[Task item] Render the material from the line containing "Describe the element" through the line containing "at that location." as a numbered list, leaving out blank lines and pictures.

[Material for this exercise]
········

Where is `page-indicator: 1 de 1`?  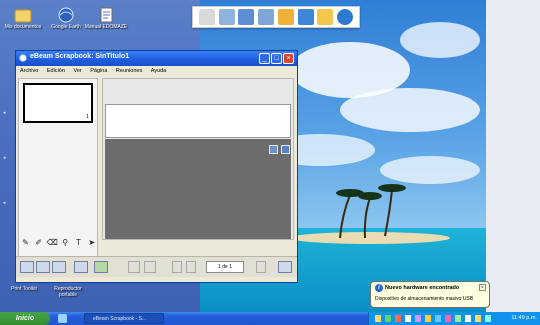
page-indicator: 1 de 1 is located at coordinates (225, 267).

········

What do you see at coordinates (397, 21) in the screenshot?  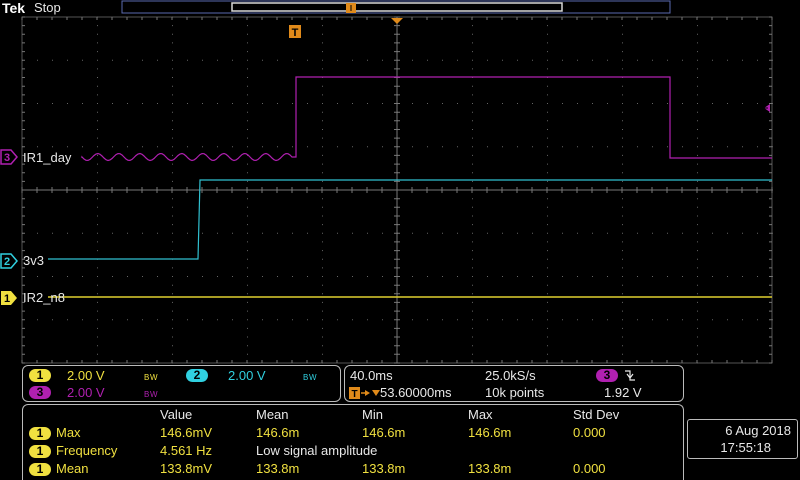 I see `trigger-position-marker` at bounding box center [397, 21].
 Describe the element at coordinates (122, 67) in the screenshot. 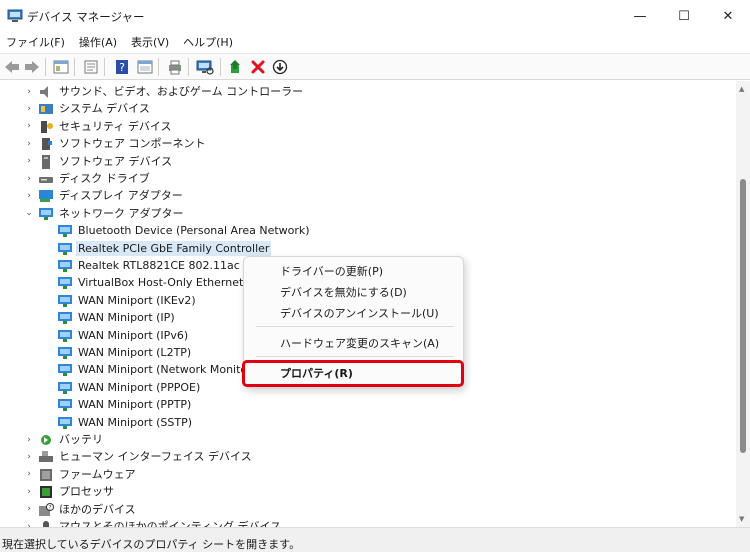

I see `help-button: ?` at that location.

········

[Response below]
1.  Describe the element at coordinates (122, 67) in the screenshot. 
2. I see `help-button: ?` at that location.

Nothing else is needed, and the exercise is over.